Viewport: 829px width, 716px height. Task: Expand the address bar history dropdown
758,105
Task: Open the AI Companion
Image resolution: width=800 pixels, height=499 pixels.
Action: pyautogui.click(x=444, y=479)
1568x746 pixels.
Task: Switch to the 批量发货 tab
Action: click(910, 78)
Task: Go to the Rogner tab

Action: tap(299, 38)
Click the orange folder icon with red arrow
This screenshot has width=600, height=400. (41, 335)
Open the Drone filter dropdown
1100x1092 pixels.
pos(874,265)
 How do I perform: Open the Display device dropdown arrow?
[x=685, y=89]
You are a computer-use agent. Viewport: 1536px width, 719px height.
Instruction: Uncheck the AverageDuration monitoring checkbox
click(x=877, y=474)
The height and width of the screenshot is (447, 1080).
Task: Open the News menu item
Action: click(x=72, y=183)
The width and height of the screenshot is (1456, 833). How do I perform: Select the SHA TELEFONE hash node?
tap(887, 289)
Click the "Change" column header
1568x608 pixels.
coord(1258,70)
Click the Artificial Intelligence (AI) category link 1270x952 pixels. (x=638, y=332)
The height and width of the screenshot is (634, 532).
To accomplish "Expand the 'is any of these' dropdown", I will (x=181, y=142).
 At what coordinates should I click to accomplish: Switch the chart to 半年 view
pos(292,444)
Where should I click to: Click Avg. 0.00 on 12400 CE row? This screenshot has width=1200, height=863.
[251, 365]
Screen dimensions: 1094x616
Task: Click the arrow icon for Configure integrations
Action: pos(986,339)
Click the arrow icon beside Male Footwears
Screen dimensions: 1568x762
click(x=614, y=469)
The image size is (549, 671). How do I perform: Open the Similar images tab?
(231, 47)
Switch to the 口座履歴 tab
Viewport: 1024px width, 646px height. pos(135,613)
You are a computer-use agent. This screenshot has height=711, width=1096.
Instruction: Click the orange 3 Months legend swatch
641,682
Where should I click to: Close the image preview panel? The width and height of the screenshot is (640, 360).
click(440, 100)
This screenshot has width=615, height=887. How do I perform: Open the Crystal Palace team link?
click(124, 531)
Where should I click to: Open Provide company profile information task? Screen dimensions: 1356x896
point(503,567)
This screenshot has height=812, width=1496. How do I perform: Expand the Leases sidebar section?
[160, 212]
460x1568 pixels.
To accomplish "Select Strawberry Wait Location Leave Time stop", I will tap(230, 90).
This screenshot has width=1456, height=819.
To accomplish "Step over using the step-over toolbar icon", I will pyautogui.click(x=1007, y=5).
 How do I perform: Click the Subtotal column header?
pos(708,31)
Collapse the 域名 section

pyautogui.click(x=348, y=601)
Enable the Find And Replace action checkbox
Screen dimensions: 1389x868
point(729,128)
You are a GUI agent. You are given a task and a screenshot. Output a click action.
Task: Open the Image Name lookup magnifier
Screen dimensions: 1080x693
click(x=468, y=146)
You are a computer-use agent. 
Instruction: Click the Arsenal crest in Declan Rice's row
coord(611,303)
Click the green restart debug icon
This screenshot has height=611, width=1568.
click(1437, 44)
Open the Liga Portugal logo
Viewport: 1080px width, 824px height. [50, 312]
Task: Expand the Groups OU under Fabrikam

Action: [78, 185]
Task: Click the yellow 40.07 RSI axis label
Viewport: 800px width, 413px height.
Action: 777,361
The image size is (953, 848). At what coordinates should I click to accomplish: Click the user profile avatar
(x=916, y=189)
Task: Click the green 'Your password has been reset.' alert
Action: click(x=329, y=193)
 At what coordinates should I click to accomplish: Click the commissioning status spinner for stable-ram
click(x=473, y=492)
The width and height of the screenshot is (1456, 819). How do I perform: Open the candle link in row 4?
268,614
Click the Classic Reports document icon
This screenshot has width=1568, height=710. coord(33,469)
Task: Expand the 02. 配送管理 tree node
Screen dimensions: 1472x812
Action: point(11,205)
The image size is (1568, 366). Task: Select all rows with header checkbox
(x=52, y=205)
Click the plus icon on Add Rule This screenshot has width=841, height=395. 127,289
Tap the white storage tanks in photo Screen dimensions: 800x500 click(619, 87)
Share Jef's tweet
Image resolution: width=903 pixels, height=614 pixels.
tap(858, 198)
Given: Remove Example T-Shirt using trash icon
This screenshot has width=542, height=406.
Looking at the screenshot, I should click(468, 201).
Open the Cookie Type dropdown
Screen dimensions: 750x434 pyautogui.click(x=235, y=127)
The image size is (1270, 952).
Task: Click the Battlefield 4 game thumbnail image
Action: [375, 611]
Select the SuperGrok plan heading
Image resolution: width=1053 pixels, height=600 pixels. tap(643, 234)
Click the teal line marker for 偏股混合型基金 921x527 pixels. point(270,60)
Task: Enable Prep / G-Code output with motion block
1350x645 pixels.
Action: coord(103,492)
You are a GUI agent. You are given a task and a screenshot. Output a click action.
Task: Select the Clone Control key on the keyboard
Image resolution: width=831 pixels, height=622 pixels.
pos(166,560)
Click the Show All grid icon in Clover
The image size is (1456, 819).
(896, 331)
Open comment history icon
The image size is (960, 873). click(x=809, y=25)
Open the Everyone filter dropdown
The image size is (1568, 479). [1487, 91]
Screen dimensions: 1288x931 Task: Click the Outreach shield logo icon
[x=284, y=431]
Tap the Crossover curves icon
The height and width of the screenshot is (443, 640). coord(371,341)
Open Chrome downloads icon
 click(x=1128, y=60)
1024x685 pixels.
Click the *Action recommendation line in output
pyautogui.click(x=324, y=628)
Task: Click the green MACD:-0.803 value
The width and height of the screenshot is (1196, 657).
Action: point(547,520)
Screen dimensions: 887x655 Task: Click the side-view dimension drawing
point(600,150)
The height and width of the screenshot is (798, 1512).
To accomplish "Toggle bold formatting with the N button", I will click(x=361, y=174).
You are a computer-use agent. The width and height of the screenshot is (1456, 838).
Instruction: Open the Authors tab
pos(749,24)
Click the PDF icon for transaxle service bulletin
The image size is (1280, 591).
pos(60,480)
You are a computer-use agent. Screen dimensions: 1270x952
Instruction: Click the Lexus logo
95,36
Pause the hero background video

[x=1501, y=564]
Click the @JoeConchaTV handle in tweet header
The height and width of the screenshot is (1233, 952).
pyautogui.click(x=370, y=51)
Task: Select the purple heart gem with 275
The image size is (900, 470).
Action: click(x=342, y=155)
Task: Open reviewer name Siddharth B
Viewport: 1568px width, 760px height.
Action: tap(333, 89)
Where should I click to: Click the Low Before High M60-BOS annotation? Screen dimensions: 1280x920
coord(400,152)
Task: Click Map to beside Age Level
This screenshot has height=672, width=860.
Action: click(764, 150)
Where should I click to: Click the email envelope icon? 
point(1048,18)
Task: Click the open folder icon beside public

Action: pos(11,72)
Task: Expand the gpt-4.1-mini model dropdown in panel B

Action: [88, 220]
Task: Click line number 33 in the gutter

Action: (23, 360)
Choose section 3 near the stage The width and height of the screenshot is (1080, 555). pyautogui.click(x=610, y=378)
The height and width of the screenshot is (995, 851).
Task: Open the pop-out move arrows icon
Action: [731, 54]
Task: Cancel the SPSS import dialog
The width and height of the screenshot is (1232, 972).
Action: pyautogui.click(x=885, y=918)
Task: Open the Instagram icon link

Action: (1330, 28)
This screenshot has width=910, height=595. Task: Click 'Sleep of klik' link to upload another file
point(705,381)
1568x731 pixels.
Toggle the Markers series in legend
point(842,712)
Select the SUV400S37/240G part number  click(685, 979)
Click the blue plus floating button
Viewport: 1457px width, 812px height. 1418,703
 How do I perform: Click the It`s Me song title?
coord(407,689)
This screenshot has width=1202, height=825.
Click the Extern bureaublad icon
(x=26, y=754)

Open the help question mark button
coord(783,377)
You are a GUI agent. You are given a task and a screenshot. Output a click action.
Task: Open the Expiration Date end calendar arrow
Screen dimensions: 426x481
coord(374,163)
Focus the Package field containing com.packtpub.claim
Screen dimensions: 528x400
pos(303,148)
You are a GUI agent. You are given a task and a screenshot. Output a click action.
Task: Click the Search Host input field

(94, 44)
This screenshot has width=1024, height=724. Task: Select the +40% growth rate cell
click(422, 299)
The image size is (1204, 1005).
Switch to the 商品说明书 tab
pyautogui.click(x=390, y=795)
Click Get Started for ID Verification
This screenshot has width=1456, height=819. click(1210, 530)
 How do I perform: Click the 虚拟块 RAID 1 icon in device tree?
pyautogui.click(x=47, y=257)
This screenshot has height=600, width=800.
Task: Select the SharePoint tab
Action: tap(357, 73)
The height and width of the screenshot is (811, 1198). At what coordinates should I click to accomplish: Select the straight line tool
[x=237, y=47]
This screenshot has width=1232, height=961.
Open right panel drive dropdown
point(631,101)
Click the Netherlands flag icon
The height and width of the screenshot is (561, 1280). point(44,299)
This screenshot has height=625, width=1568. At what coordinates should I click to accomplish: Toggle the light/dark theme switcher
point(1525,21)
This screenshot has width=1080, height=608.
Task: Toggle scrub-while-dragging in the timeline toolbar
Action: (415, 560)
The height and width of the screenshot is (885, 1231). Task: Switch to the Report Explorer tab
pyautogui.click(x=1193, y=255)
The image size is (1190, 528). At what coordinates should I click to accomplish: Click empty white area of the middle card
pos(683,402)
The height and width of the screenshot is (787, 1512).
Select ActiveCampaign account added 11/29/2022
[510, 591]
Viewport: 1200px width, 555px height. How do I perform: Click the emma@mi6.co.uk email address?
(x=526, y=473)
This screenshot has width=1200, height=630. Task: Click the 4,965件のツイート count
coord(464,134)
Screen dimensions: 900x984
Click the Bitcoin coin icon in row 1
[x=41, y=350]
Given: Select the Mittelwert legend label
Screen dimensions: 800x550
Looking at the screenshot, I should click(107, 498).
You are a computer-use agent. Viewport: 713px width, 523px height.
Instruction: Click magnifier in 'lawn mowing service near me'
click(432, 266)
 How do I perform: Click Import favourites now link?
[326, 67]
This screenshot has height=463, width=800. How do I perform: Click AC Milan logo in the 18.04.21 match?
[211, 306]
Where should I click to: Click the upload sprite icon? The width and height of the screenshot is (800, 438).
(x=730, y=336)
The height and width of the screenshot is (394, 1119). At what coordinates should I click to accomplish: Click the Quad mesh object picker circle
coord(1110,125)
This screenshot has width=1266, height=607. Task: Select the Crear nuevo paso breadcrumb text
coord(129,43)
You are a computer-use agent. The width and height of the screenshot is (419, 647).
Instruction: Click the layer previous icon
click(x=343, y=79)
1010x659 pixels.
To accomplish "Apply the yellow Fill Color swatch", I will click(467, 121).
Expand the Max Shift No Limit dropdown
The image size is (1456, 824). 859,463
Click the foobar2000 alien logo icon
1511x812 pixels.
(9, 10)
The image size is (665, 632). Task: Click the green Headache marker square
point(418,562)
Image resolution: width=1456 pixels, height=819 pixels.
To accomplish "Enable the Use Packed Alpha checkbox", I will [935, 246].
——
- _INSTRUCTION_: Rename "checkbox" to "toggle" and write out the lines starting at the first one and ending at the line containing "Viewport: 1024px width, 646px", with everything else unchanged.

- _EXPECTED ANSWER_:
Viewport: 829px width, 716px height. Task: Expand the address bar history dropdown
758,105
Task: Open the AI Companion
Image resolution: width=800 pixels, height=499 pixels.
Action: pyautogui.click(x=444, y=479)
1568x746 pixels.
Task: Switch to the 批量发货 tab
Action: click(910, 78)
Task: Go to the Rogner tab

Action: tap(299, 38)
Click the orange folder icon with red arrow
This screenshot has width=600, height=400. (41, 335)
Open the Drone filter dropdown
1100x1092 pixels.
pos(874,265)
 How do I perform: Open the Display device dropdown arrow?
[x=685, y=89]
You are a computer-use agent. Viewport: 1536px width, 719px height.
Instruction: Uncheck the AverageDuration monitoring toggle
click(x=877, y=474)
The height and width of the screenshot is (447, 1080).
Task: Open the News menu item
Action: click(x=72, y=183)
The width and height of the screenshot is (1456, 833). How do I perform: Select the SHA TELEFONE hash node?
tap(887, 289)
Click the "Change" column header
1568x608 pixels.
coord(1258,70)
Click the Artificial Intelligence (AI) category link 1270x952 pixels. (x=638, y=332)
The height and width of the screenshot is (634, 532).
To accomplish "Expand the 'is any of these' dropdown", I will (x=181, y=142).
 At what coordinates should I click to accomplish: Switch the chart to 半年 view
pos(292,444)
Where should I click to: Click Avg. 0.00 on 12400 CE row? This screenshot has width=1200, height=863.
[251, 365]
Screen dimensions: 1094x616
Task: Click the arrow icon for Configure integrations
Action: pos(986,339)
Click the arrow icon beside Male Footwears
Screen dimensions: 1568x762
click(x=614, y=469)
The image size is (549, 671). How do I perform: Open the Similar images tab?
(231, 47)
Switch to the 口座履歴 tab
Viewport: 1024px width, 646px height. pos(135,613)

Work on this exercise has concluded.